13. Jurisdiction. Each party hereto irrevocably agrees that
any suit, action or proceeding against either of the Investment Manager
or the Fund arising out of or relating to this Agreement shall be subject
exclusively to the jurisdiction of the United States District Court for the
Southern District of New York or the Supreme Court of the State of New
York, New York County, and each party hereto irrevocably submits to
the jurisdiction of each such court in connection with any such suit,
action or proceeding. Each party hereto waives any objection to the
laying of venue of any such suit, action or proceeding in either such
court, and waives any claim that such suit, action or proceeding has been
brought in an inconvenient forum. Each party hereto irrevocably
consents to service of process in connection with any such suit, action or
proceeding by mailing a copy thereof in English by registered or certified
mail, postage prepaid, to their respective addresses as set forth in the
Agreement.
14. Representation and Warranty of the Investment
Manager. The Investment Manager represents and warrants that it is
duly registered as an investment adviser under the U.S. Investment
Advisers Act of 1940, as amended, and duly licensed by the FSA and
that it will use its reasonable efforts to maintain effective such
registration and license during the term of this Agreement.

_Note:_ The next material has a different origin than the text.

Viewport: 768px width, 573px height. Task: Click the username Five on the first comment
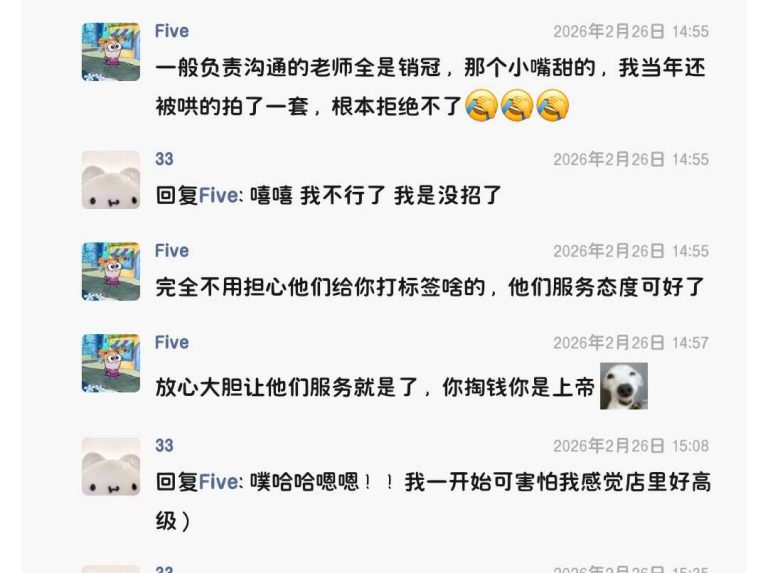[172, 31]
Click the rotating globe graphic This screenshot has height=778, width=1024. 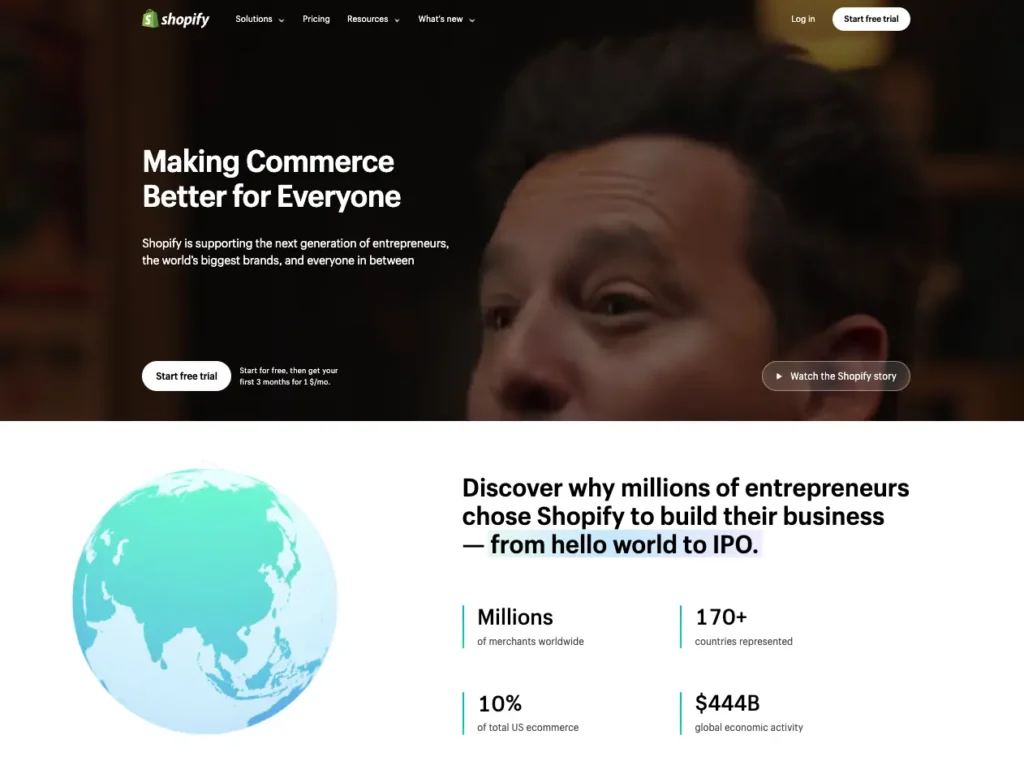coord(205,600)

15. Representation and Warranty of the Fund. The Fund
represents and warrants that it has full legal right to enter into this
Agreement and to perform the obligations hereunder and that it has
obtained all necessary consents and approvals to enter into this
Agreement.
16. Provision of Certain Information by the Fund. The Fund
shall furnish the Investment Manager with copies of the Funds Articles
of Incorporation, By-laws and Registration Statement on Form N-2, as
amended or restated from time to time, any press releases made by the
Fund and any reports made by the Fund to its stockholders, as soon as
practicable after such documents become available. The Fund shall not
be bound by the terms of these documents until delivered to the
Investment Manager in accordance with Section 11 herein. The Fund
shall furnish the Investment Manager with any further documents,
materials or information that the Investment Manager may reasonably
request to enable it to perform its duties pursuant to this Agreement.
17. Press Releases, Reports, Other Disclosures. Any
reports, press releases or other disclosures made by the Fund which
contain statements of the Investment Manager about the Investment
Manager or about the management of assets by the Investment Manager
shall be subject to the prior approval of the Investment Manager.
18. Severability. If any provision of the Agreement is
determined by a court of competent jurisdiction to be invalid or
unenforceable, such finding shall not affect the validity or enforceability
of the remaining portions of this Agreement.
19. Counterparts. This Agreement may be executed in two
or more counterparts, each of which shall be deemed an original, but all
of which together shall constitute one and the same instrument.
20. Captions. The captions in this Agreement are included
for convenience of reference only and in no way define any of the
provisions hereof or otherwise affect their construction or effect.
IN WITNESS WHEREOF, the parties have executed this
Agreement by their officers thereunto duly authorized as
of the day and year first written above.
THE CHINA FUND,INC.
By: /s/Xxxx X. Xxxxxx
Name: Xxxx X. Xxxxxx
Title: President
XXXXXX XXXXXX INC.
By: /s/Xxxxx Xxxxxxxxxxx
Name: Xxxxx Xxxxxxxxxxx
Title: Vice President
EXHIBIT A
The Investment Manager shall receive a fee for its services under
the Agreement, computed weekly and payable monthly, at the annual
rate of 2.00% of the average weekly value of the Funds assets invested in
the Investment Managers Direct Investments.
The net asset value of Investment Managers Direct Investments
shall be determined in the manner provided in the Funds Prospectus.